Changes in matrix protein gene expression associated with mineralization in the differentiating chick limb-bud micromass culture system.

Overview

Chick limb-bud mesenchymal stem cells plated in high density culture in the presence of 4 mM inorganic phosphate and vitamin C differentiate and form a mineralizable matrix, resembling that of the chick growth plate. To further elucidate the mechanism that allows these cultures to form physiologic hydroxyapatite deposits, and how the process can be manipulated to gain insight into mineralization mechanisms, we compared gene expression in mineralizing (with 4 mM inorganic phosphate) and non-mineralizing cultures (containing only 1 mM inorganic phosphate) at the start of mineralization (day 11) and after mineralization reached a plateau (day 17) using a chick specific microarray.
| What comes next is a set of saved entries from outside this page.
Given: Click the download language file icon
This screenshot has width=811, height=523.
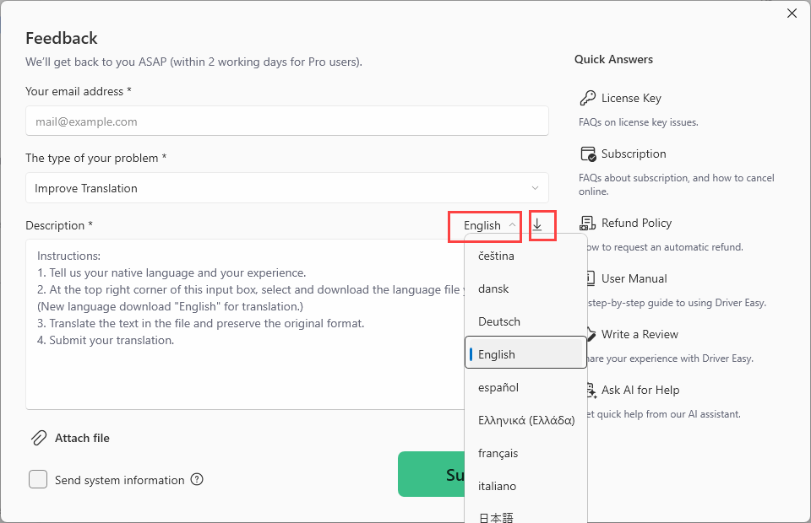Looking at the screenshot, I should (537, 225).
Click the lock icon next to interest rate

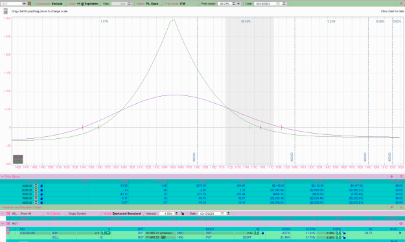point(182,213)
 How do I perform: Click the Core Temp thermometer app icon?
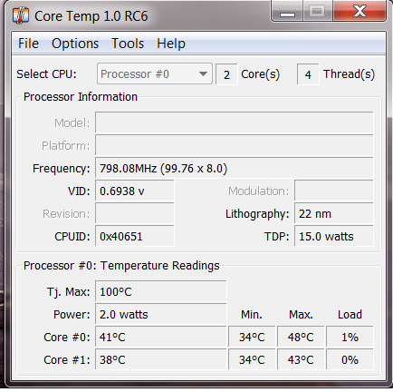pos(21,15)
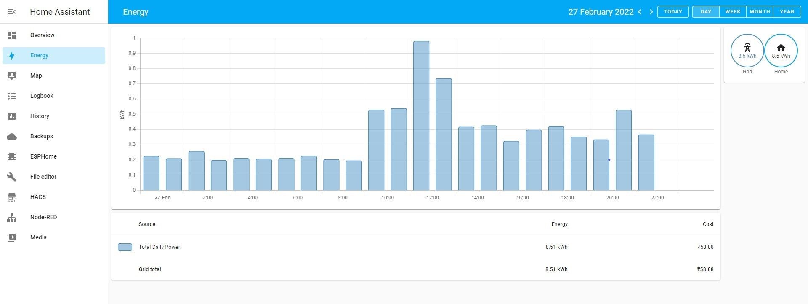The image size is (808, 304).
Task: Open the Media play icon
Action: [12, 237]
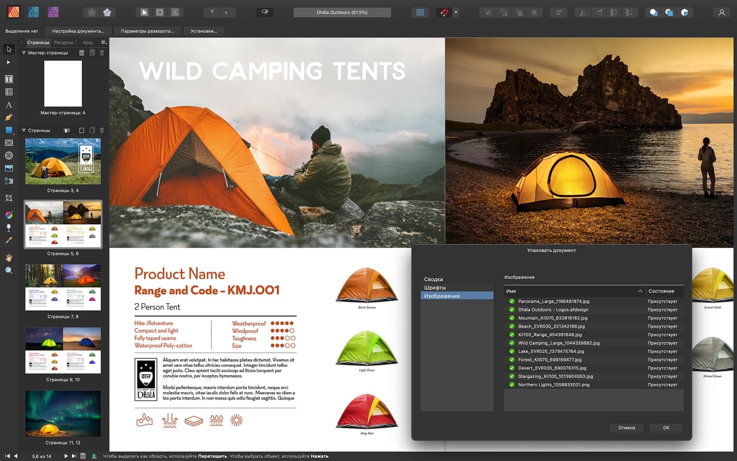Select the Frame Text tool
Viewport: 737px width, 461px height.
tap(9, 79)
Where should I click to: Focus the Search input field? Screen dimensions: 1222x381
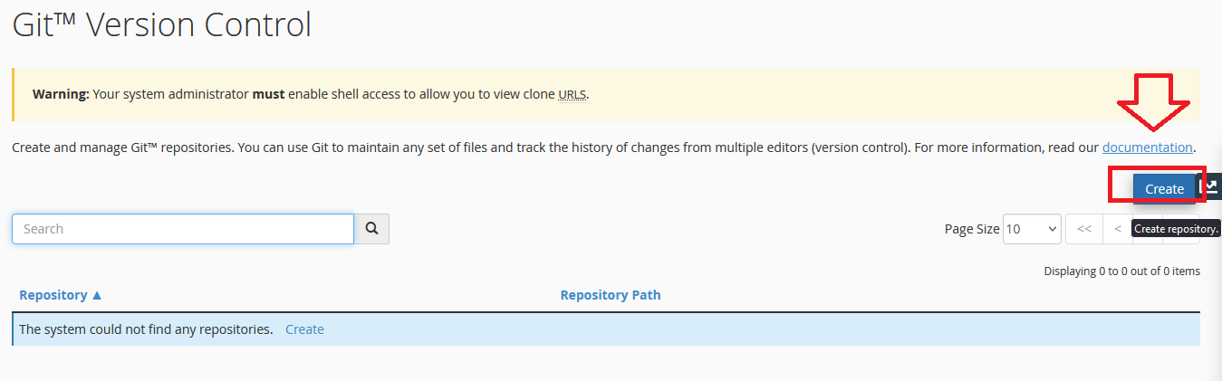pos(183,229)
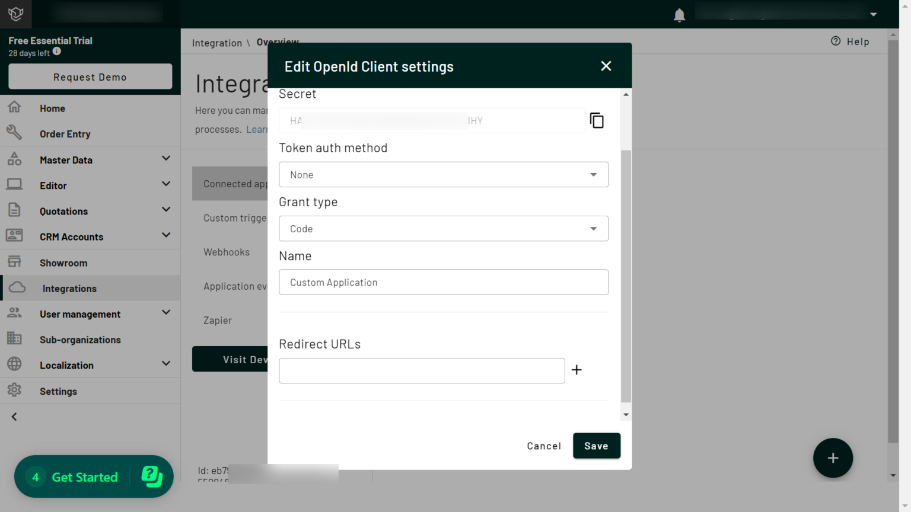This screenshot has height=512, width=911.
Task: Open the notifications bell
Action: click(680, 15)
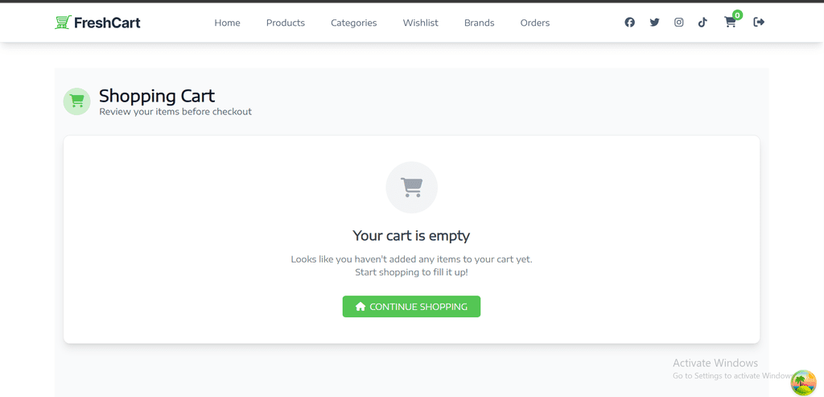Click the green cart count badge
This screenshot has height=397, width=824.
(x=737, y=15)
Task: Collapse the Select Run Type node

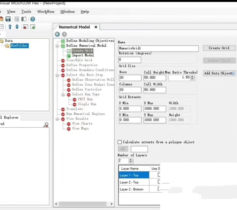Action: 63,94
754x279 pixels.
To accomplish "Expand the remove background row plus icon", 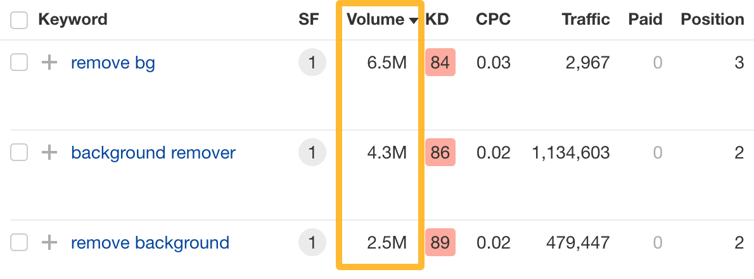I will [49, 243].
Based on replicate microarray experiments and K-cluster analysis, several genes associated with the mineralization process were identified, and their expression patterns confirmed throughout the culture period by quantitative RT-PCR. The functions of bone morphogenetic protein 1, BMP1, dentin matrix protein 1, DMP1, the sodium phosphate co-transporter, NaPi IIb, matrix metalloprotease 13. MMP-13, and alkaline phosphatase, along with matrix protein genes (type X collagen, bone sialoprotein, and osteopontin) usually associated with initiation of mineralization are discussed.